A key aspect of scientific reliability includes replicability, that is, obtaining consistent results when an experiment is repeated. In embryo-fetal developmental toxicity (EFDT) studies, replicability can be assessed using in vitro models, targeted in vivo studies, and/or the second species study. This work assesses the replicability of whole-animal studies using historic rat data.
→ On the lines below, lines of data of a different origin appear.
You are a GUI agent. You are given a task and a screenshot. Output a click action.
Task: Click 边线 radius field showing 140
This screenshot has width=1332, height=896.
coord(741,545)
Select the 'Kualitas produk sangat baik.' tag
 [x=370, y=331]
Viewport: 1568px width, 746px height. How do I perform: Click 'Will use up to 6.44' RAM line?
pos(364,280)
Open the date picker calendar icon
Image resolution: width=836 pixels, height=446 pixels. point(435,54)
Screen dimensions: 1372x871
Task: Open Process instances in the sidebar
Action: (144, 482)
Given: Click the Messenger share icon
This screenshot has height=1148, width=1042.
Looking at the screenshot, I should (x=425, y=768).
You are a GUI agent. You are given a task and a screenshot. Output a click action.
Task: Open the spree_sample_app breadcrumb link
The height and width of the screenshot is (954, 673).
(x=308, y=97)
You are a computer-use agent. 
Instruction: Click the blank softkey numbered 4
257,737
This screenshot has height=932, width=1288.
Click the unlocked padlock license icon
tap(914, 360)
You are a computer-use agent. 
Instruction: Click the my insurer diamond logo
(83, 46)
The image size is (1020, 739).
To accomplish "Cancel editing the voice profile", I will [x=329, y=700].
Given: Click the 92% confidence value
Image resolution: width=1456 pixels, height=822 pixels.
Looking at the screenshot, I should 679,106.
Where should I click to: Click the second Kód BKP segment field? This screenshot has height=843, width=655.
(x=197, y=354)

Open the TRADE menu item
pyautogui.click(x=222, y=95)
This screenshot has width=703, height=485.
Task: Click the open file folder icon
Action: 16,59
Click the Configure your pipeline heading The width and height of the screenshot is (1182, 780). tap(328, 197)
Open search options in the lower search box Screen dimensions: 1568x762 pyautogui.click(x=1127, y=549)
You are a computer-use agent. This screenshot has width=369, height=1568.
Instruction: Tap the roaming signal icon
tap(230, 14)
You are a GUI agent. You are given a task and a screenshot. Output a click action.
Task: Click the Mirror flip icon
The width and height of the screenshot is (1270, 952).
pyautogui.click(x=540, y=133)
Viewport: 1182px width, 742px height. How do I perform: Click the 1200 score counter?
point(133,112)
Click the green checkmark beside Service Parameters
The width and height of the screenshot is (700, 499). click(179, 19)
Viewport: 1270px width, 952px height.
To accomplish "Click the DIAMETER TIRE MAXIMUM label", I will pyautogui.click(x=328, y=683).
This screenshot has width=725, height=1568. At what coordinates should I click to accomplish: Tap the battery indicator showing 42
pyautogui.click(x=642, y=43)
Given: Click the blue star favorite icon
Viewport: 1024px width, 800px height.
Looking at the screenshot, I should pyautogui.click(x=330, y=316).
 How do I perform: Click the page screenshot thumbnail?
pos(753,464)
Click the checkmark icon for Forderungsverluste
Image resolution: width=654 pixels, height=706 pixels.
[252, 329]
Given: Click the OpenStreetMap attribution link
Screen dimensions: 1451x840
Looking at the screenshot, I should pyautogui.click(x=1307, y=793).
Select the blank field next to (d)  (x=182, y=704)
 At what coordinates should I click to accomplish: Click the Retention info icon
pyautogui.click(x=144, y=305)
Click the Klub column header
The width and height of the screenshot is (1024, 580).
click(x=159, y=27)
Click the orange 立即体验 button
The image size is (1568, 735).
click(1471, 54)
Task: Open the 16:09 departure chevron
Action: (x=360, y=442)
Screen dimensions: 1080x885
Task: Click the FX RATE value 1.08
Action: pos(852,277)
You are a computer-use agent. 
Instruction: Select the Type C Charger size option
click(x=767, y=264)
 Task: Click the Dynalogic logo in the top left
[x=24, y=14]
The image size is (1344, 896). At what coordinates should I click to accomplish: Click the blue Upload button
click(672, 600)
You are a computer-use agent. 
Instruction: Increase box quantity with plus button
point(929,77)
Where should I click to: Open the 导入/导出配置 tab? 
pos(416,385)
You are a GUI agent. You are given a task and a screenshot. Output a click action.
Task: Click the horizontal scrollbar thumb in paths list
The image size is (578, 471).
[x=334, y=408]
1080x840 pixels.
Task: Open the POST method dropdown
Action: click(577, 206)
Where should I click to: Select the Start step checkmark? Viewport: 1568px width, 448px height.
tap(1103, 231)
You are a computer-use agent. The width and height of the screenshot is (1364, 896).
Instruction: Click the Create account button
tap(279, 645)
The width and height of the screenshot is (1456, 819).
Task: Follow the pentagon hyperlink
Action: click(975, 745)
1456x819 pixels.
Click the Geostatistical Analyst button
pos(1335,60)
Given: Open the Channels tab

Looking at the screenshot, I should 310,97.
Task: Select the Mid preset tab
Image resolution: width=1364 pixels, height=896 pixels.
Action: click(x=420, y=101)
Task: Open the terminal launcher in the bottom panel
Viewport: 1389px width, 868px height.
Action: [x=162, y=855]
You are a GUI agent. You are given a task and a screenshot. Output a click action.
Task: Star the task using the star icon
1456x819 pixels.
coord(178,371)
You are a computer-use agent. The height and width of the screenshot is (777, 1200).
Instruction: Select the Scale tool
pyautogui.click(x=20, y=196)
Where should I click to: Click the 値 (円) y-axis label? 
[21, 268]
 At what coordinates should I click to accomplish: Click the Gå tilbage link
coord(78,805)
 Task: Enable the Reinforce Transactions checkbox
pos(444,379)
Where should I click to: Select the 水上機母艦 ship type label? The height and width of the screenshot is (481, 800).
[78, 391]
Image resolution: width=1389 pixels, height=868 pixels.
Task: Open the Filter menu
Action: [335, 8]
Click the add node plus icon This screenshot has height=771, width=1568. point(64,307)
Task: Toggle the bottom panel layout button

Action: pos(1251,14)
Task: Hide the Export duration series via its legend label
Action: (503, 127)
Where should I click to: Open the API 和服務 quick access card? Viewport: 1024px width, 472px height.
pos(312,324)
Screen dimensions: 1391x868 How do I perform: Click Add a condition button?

Data for two endpoints from five full studies were downloaded from the National Toxicology Program (NTP) website. Each full group was divided into two replicate sets (based on odd/even and top/bottom animal order) to evaluate within-study replicability. Analyses included summary statistics, scatter plots, a modified Levene's test for homogeneity of variances, and Cohen's d to assess effect sizes.
Replicate means deviated from the original study by only 0.4%–3.7% and differed by ≤ 7% between replicates (with differences < 5% in 87% of groups). Coefficients of variation (CV%) were generally consistent across subgroups, with few above 10%. Variance testing revealed significant differences in two of the five studies, and one study exhibited opposite fetal weight effects in the odd/even subgroup only. Evaluations of adjusted maternal weight gain were comparable across subgroups.
The observed 5%–7% differences between these idealized replicates may represent the lower bound for acceptable variability when merging replicate data sets. This work lays the groundwork for more robust evaluations of replicability in EFDT studies and may inform future regulatory guidance.